From Kiplinger’s Personal Finance – June 1953

No matter what your taste in books, you can find a book club that will try to satisfy it. There are now roughly 80 of them; it is hard to give an exact count, though, because new ones crop up so frequently.

Such clubs as the Book-of-the-Month and the Literary Guild are well-known and highly successful. But among the others, there is an amazing diversity. For example, there are a Garden Science Book Club, a Yachtsman’s Book Club, the Seven Arts Book Society, the Labor Library, the Pulpit Book Club and the Laugh Book Club.

At least seven book clubs specialize in reading matter for youngsters, another half-dozen are sponsored by religious groups, several make a specialty of fine editions of the classics, others deal in biography, history and economics.

Book of the Month club from 1976
Book of the Month club from 1976

Just how many volumes are sold every year through the book clubs no one knows for sure, for the book club business is highly competitive, and its statistics are hard to obtain. But it is estimated that approximately 50 million of the annual output of 190 million general, or “trade,” books are sold — or given away — by the book clubs. Membership lists, too, are carefully guarded secrets.

The Book-of-the-Month Club, which publishes an annual report, has more than half a million members. All in all, roughly 4 to 5 million people belong to one club or another. And at the rate at which new members join and old members drop out, it is conceivable that practically all of the book-reading families in the United States are either former members, current members or about-to-be members.

Small wonder! The fine art of selling by mail has been pushed to its limits by the book clubs. Their direct-mail advertising is sent out by the ton. Most of them also advertise heavily in magazines and newspapers. And several clubs use their members to recruit new members — offering extra book dividends for the favor.

Montgomery Ward and Sears Roebuck both offer their customers membership in hook clubs, so they can buy their reading matter as well as their baby clothes and bath mats right out of the catalog. Such a successful scheme as this was bound to spill over into other lines. The something-a-month-by-mail plan has been adapted to flowers, fruit, candy, records, magazines and gifts.

● **MATERIAL**:
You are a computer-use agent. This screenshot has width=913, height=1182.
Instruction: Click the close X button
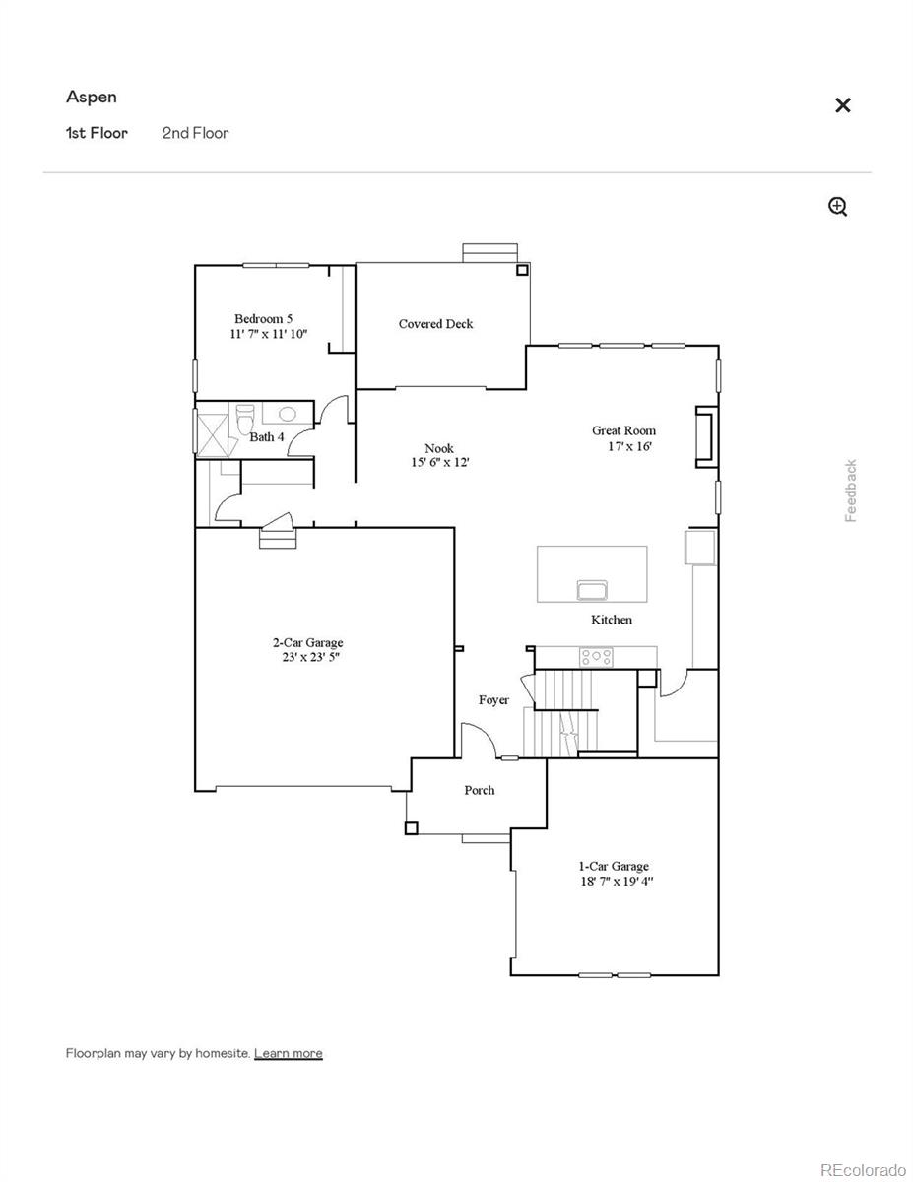tap(842, 105)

● **GIVEN TASK 1**: Repeat the stretch of the book club article from "Just how many" through "carefully guarded secrets.".
● **GIVEN TASK 2**: Pick up the article on book clubs after its last sentence and write the next part.
Nothing in the listing is needed here.

● **TASK RESPONSE 1**:
Just how many volumes are sold every year through the book clubs no one knows for sure, for the book club business is highly competitive, and its statistics are hard to obtain. But it is estimated that approximately 50 million of the annual output of 190 million general, or “trade,” books are sold — or given away — by the book clubs. Membership lists, too, are carefully guarded secrets.

● **TASK RESPONSE 2**:
1942 Dollar Book Club membership

How the clubs got started

Book clubs were first organized in the United States in the mid-’20s. The Book-of-the-Month Club was the first, followed closely by the Literary Guild. In its first year, Book-of-the-Month found 46,000 willing members. And at the end of four years, the club had a list of 110,000 subscribers, to whom it was selling almost a million books a year. This was before the “book dividend” (a free book for every two or three bought) had been introduced, so the members were buying every one of those 1 million books.

During the depression, the book club business suffered along with everything else. It was then that the book dividend scheme was born. Most clubs quickly adopted the idea, and membership again began to climb.

The war years brought a tremendous boons in books, and the clubs shared handsomely in that boom. By the end of 1949, Book-of-the-Month could report that it had sold its hundred-millionth book.

Harry Scherman, the originator of the book club idea, who was then president, stated that less than one-tenth of those 100 million books would have been bought through the regular channels of book distribution, the bookstores.

Book clubs for children from 1967

In fact, it was the lack of good bookstores in the United States that created the opportunity which the book clubs seized. Even today there are about 60 million people living in areas well out of range of a decent bookstore. And of those, probably half are also without a passable public library.

By using the 42,000 U. S. post offices, the clubs provided themselves with a system for mass distribution of books. Book club sales are by no means confined to areas where there are no bookstores. To be sure, the clubs do sell a higher proportion of books in sparsely populated areas than the bookstores do, but they have healthy membership rolls in the big cities, too. So it isn’t only the lack of bookstores that accounts for the clubs’ success.

Book clubs for children from 1974

Through the economies of large printings and some other savings that are possible, the book clubs are able to offer their own editions of books at 25% to 50% below the retail or bookstore price if the free books are averaged into the cost. The bookstore people have regularly and angrily let go with some blasts against the book clubs because of their price advantage.

And at the moment, they are participants in proceedings before the Federal Trade Commission against some of the clubs for “unfair competition.” Book clubs usually publish no books of their own, their editors read the books of all the publishing houses and choose their selections from the current crop.

If the publisher agrees (and it’s profitable to do so), the club generally leases the printing plates from him and runs off its own edition of the book, paying a royalty to both the author and the publisher.

1948 Romance book club

Who joins the clubs?

If there’s any one answer to that question, it is “Women.”

In some book clubs, the proportion of women members is as high as 80%. Whether they buy them for themselves or for the entire family isn’t known. Nor is it clear whether they pay for them out of the grocery money or just present their husbands with the bills.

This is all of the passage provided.